Exercise directions.
Starting with the line that contains "Instruction: Select the", give again exactly and only each line through the end of the records; include the last line and exclude pictures.

Dataset entries:
■ ■ ■ ■ ■

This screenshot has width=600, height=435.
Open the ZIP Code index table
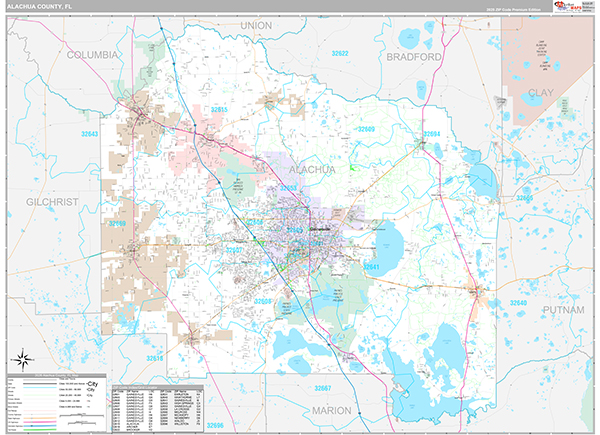pos(158,406)
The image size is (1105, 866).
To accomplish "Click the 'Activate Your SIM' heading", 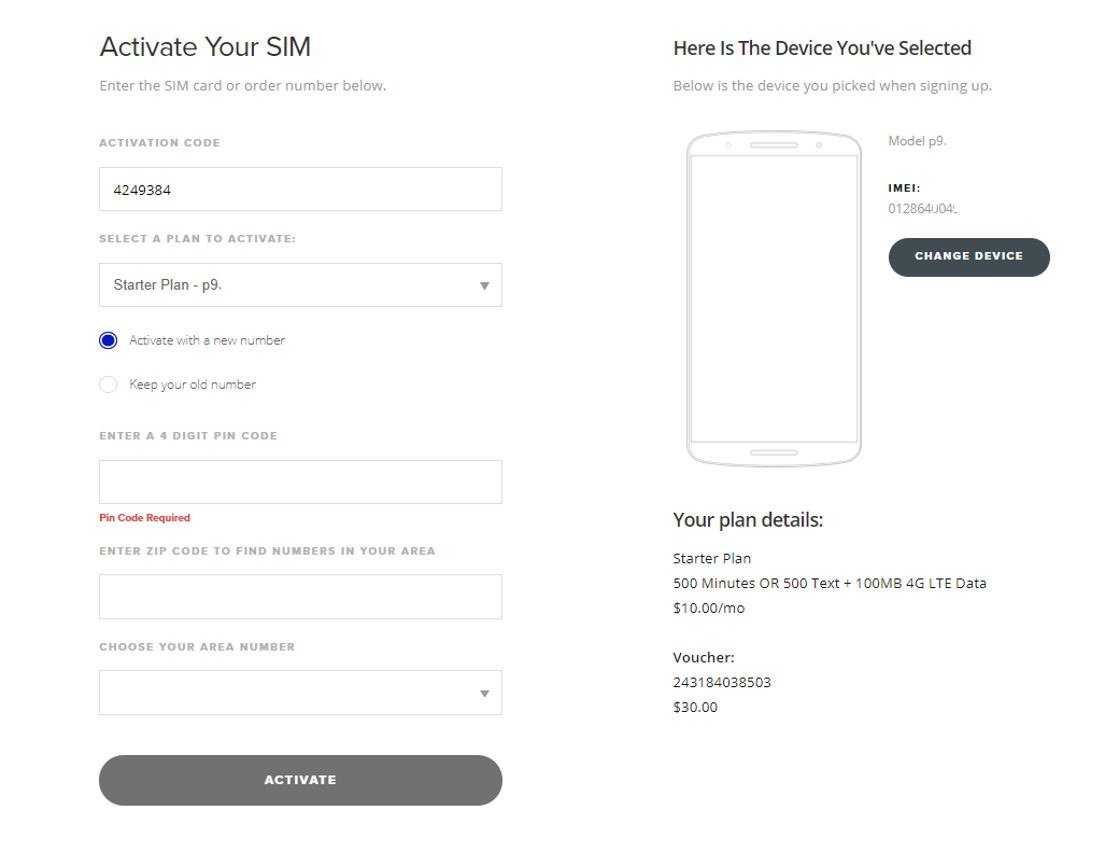I will pyautogui.click(x=204, y=47).
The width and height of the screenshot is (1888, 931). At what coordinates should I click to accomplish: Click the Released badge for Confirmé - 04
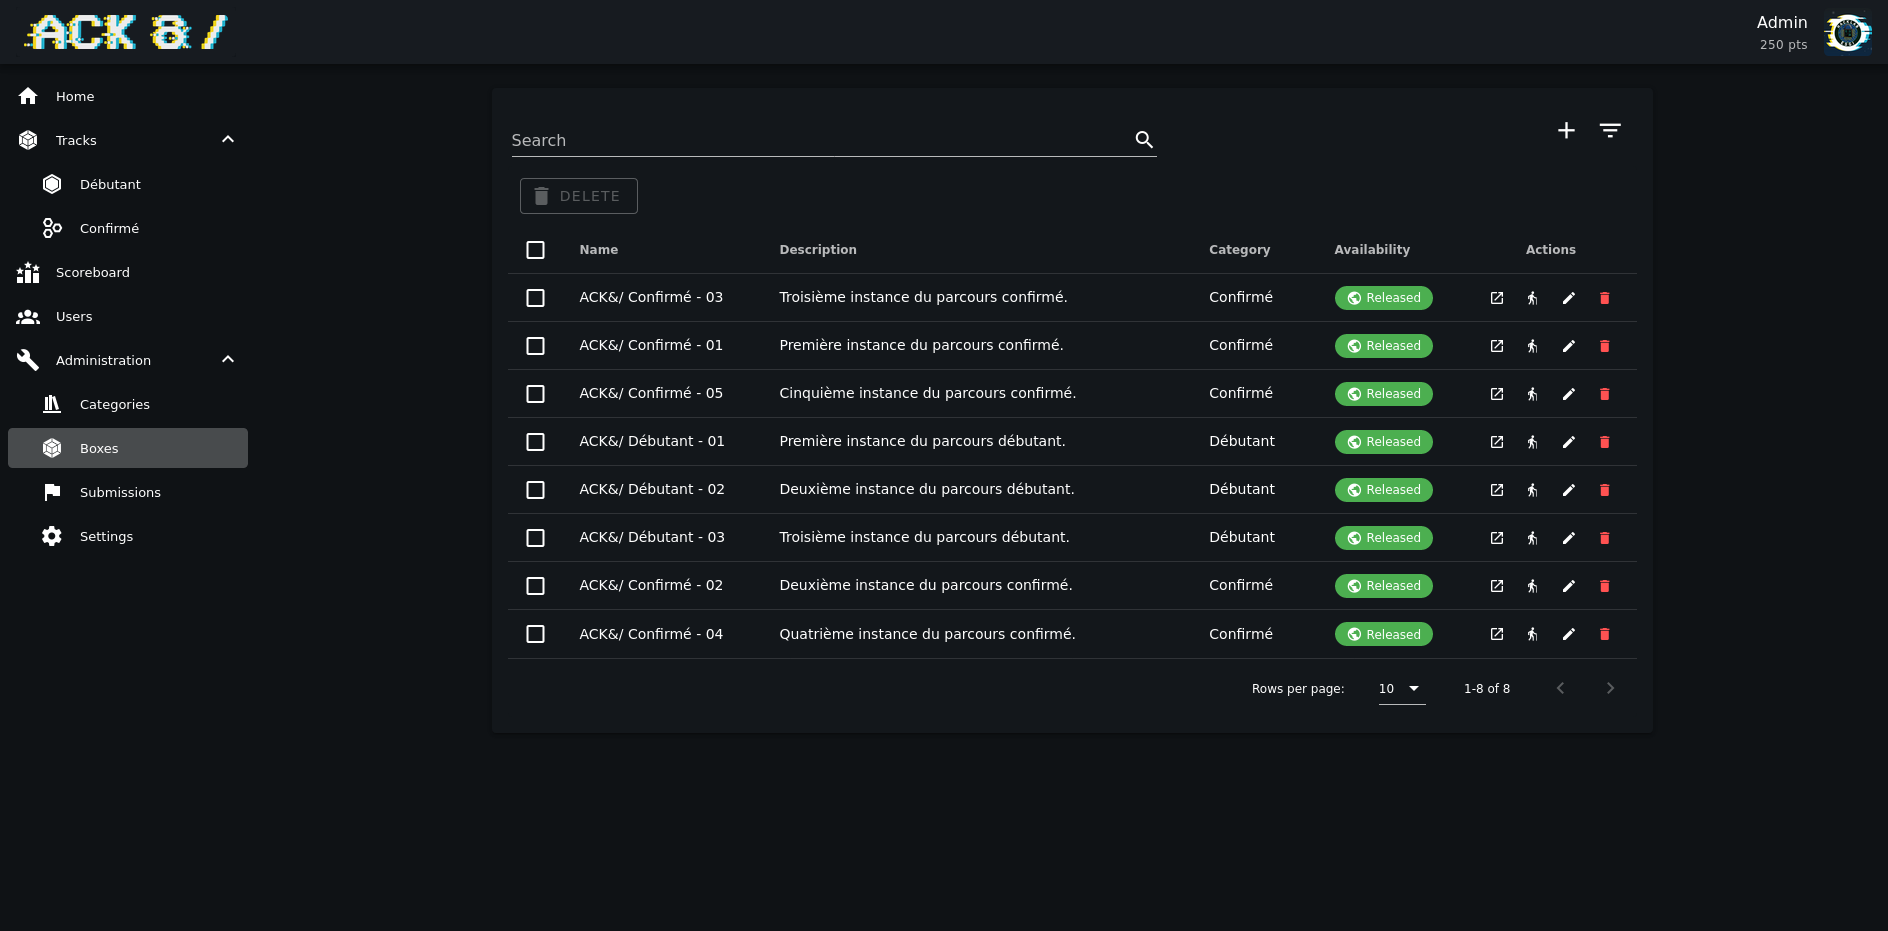[x=1383, y=634]
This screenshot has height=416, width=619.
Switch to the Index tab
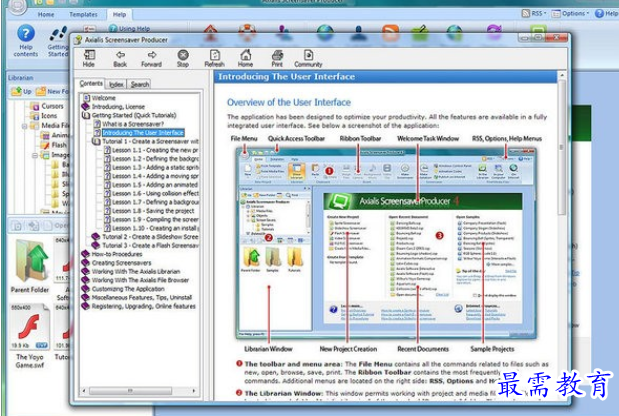click(117, 84)
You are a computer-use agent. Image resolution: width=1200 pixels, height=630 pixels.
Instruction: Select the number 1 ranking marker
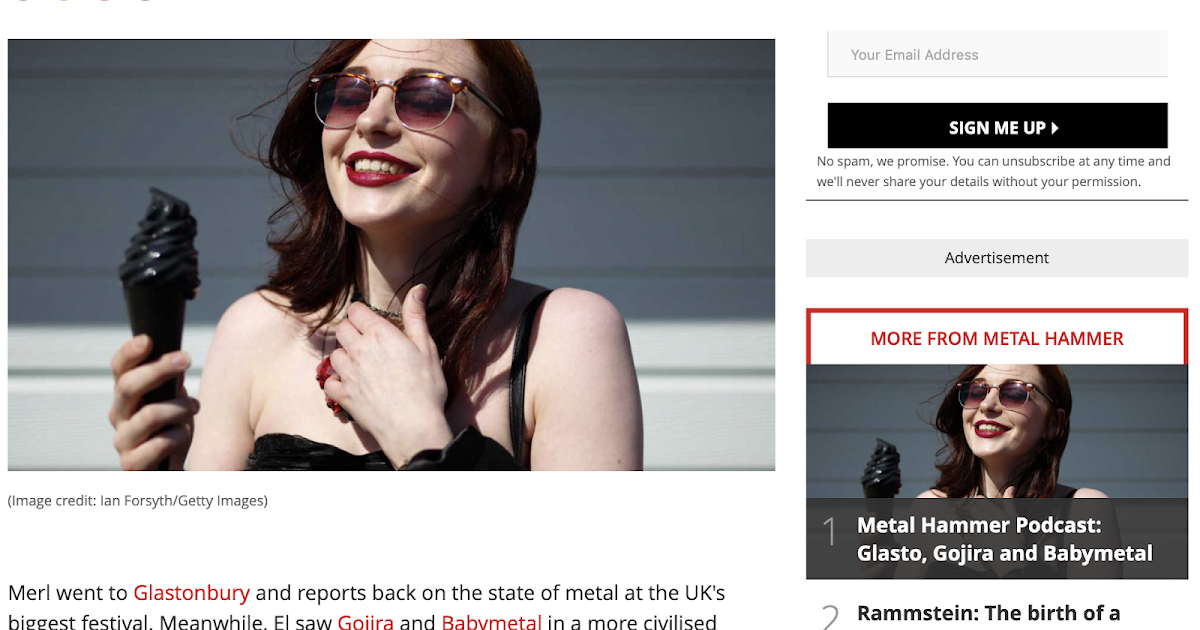(829, 532)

■ ■ ■ ■ ■

Completed task.
Instruction: Select the number 1 ranking marker
(829, 532)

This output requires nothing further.